Of course, the most fascinating part of Romanesco is its appearance. Its spiraled buds form a natural approximation of a fractal, meaning each bud in the spiral is composed of a series of smaller buds.

Vitamins and minerals are abundant in Romanesco and calories are low, making it a nutrient-dense food that is ideal for the vegan diet.

It has vitamins C, A, and K as well as folate, dietary fiber, iron, manganese, carotene, protein, zinc, and omega-3 fatty acids. It is a well-tolerated food for those who have sensitive stomachs.

Romanesco w/ Salsa Verde

Salsa verde, the traditional Italian green sauce, is often made with parsley, but any tender green herb will do. Use your cilantro (or a combination of the 2 herbs) for an especially zippy, citrusy sauce, which partners beautifully with roasted Romanesco or purple cauliflower.

1½ lb Romanesco
5 Tbsp. extra-virgin olive oil
2 small cloves garlic, peeled
Zest and juice of 2 lemons
1½ cups cilantro leaves
2 ounces olives, pitted and thinly sliced
Salt and freshly ground black pepper

Preheat the oven to 425°F. Peel away the dark green outer leaves of the Romanesco. (The leaves are edible and quite flavorful; try sautéing them in olive oil.) Using your hands, gently break the entire head into small, bite-sized florets. Spread them on a baking sheet, drizzle with 4 tablespoons olive oil, sprinkle with ½ teaspoon salt and a few grinds of pepper, and toss to coat each floret. Bake for about 15 minutes, or until the florets are tender all the way through and a little caramelized around the edges.
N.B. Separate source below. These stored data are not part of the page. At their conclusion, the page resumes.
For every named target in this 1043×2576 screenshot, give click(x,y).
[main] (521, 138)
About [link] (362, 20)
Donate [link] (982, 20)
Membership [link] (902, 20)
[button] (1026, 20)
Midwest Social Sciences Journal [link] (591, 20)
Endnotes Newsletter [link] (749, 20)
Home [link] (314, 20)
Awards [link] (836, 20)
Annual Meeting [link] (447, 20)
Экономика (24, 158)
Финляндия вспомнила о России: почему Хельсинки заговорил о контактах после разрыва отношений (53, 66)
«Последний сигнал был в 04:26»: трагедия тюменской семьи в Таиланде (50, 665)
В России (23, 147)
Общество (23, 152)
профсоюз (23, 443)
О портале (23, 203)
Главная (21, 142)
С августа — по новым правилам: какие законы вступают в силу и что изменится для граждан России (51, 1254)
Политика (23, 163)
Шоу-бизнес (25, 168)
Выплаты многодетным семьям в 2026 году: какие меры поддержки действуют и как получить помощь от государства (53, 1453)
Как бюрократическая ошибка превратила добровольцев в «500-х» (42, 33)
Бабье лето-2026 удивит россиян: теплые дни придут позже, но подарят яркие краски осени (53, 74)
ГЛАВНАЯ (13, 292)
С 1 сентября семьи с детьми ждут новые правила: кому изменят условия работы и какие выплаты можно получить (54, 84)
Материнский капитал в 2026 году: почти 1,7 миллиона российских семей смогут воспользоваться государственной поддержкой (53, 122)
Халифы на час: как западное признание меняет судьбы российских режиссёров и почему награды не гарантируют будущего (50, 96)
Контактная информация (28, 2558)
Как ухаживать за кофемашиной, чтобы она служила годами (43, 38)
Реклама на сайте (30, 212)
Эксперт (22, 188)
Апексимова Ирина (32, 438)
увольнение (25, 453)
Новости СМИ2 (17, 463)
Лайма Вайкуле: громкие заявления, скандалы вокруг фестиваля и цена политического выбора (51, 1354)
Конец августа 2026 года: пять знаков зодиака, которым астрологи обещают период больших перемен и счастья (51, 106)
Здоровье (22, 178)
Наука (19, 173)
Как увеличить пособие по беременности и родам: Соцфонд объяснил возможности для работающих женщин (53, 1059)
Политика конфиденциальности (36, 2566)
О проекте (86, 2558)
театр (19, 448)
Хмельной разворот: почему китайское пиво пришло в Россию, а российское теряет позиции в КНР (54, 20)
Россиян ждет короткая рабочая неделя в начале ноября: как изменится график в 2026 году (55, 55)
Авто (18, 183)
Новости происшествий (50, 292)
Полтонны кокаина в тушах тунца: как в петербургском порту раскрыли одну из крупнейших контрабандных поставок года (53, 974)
Meanwhile, in the bowl of a food processor fitted with a metal blade, combine the garlic, lemon zest and juice, cilantro, remaining 1 tablespoon olive oil, and ½ teaspoon salt. Blend until smooth.

In a large bowl, toss the roasted Romanesco with the salsa verde and the olives. Taste for seasoning, adding another pinch of salt if needed. Serve warm or cooled to room temperature. It is also delicious chilled overnight and eaten for lunch on the following day.

A Summer Salad

The contents of this week’s box sounds like a fantastic summer salad—chopped parsley and cilantro, cauliflower florets, spinach and arugula leaves, sliced cukes and zucchini, and cherry tomatoes! All you need is a tasty vinaigrette.

Find a basic vinaigrette recipe with 8 interesting variations at www.food.com.

Walla Walla-variety Onion

The sweetness of the Walla Walla onion is due to its low sulfur content, rather than more sugar. Onions are an excellent source of chromium, vitamin C and B6, and a good source of dietary fiber and a number of flavonoids. The sulfur compounds, chromium and B6 work together to lower blood pressure and reduce the risk of heart disease and stroke. Only those grown in Walla Walla can legally carry that name, hence the word “variety.”